Mehrnoosh, une femme de 45 ans arrivée aux États-Unis en 2010, représente un autre point de vue. Elle appelle à une action militaire plus directe. « Les Iraniens ont les mains liées », déplore-t-elle, en évoquant les répressions brutales des manifestations de 2022, déclenchées par la mort de Mahsa Amini, une jeune femme arrêtée pour un voile mal porté.
Le Contexte des Frappes Américaines
Les frappes américaines, survenues ce week-end, visaient trois sites nucléaires iraniens. Elles s’inscrivent dans un contexte de tensions accrues, marqué par le soutien des États-Unis à Israël dans son offensive contre l’Iran. Le président américain a justifié ces actions comme un moyen d’« arrêter la guerre », tout en laissant planer la possibilité d’objectifs plus ambitieux, comme un changement de régime.
Lundi, un cessez-le-feu a été annoncé entre Israël et l’Iran. Cependant, le ministre iranien des Affaires étrangères a précisé qu’aucun accord formel n’avait été conclu, Téhéran se réservant le droit de répondre si les hostilités reprenaient. Ce fragile équilibre soulage certains, comme John, qui a appris que sa tante avait fui Téhéran pour échapper aux bombardements israéliens.
Pays | Victimes |
---|---|
Iran | Plus de 400 morts |
Israël | 24 morts |
Les Leçons du Passé
Pour beaucoup à Tehrangeles, les souvenirs de la révolution de 1979 et de la guerre Iran-Irak restent vivaces. Ces événements ont poussé des milliers d’Iraniens à quitter leur pays, souvent dans des conditions dramatiques. Aujourd’hui, la diaspora observe avec un mélange d’espoir et d’appréhension les développements actuels.

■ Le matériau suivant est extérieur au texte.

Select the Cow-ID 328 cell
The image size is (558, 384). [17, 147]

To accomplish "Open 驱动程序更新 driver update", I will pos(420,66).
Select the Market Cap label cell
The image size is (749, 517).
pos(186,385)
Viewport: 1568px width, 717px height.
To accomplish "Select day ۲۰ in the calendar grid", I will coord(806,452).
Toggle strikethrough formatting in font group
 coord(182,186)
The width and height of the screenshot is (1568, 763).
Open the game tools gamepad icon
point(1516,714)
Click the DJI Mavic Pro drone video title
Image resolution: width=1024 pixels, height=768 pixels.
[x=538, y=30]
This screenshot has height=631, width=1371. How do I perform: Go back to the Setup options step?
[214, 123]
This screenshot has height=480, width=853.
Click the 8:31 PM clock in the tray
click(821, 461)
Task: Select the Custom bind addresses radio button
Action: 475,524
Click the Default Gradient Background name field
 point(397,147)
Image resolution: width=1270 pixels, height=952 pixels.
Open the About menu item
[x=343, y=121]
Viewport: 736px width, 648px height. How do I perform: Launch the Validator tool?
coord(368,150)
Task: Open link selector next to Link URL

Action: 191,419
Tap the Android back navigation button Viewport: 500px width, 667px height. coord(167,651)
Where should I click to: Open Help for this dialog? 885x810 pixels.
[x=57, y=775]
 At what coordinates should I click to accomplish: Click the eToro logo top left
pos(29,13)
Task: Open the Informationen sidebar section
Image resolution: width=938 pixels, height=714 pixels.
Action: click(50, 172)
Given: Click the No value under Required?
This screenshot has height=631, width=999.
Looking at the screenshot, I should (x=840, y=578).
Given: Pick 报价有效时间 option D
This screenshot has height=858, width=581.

John, par exemple, craint que l’histoire ne se répète. « Est-ce que cela en vaut la peine ? Absolument pas », soupire-t-il, en évoquant les pertes humaines déjà enregistrées. Il rêve d’une solution pacifique, où le peuple iranien pourrait reprendre son destin en main sans intervention étrangère.
Un Avenir Incertain
À Tehrangeles, les discussions dans les épiceries, les restaurants et les librairies reflètent une communauté divisée mais unie par un même attachement à l’Iran. Si certains, comme Fereshteh, croient en une intervention extérieure pour renverser le régime, d’autres, comme John, plaident pour un changement organique, porté par les Iraniens eux-mêmes.
Alors que le cessez-le-feu fragile tient pour l’instant, la diaspora reste suspendue aux nouvelles de Téhéran. Chaque appel d’un proche, chaque annonce diplomatique, ravive les espoirs et les craintes. Dans ce quartier vibrant de Los Angeles, l’avenir de l’Iran se dessine, entre rêves d’un renouveau et peur d’un nouveau conflit.
En résumé :
- Tehrangeles est le cœur de la diaspora iranienne aux États-Unis.
- Les frappes américaines ont ravivé l’espoir d’un changement de régime.
- La communauté est partagée entre interventionnisme et prudence.
- Un cessez-le-feu fragile laisse l’avenir incertain.
Dans ce microcosme persan, chaque voix compte. Qu’il s’agisse d’un commerçant rêvant d’un Iran libre, d’une retraitée voyant dans les frappes un espoir, ou d’un ingénieur plaidant pour la paix, Tehrangeles incarne les aspirations et les contradictions d’une diaspora en quête d’un avenir meilleur pour son pays natal.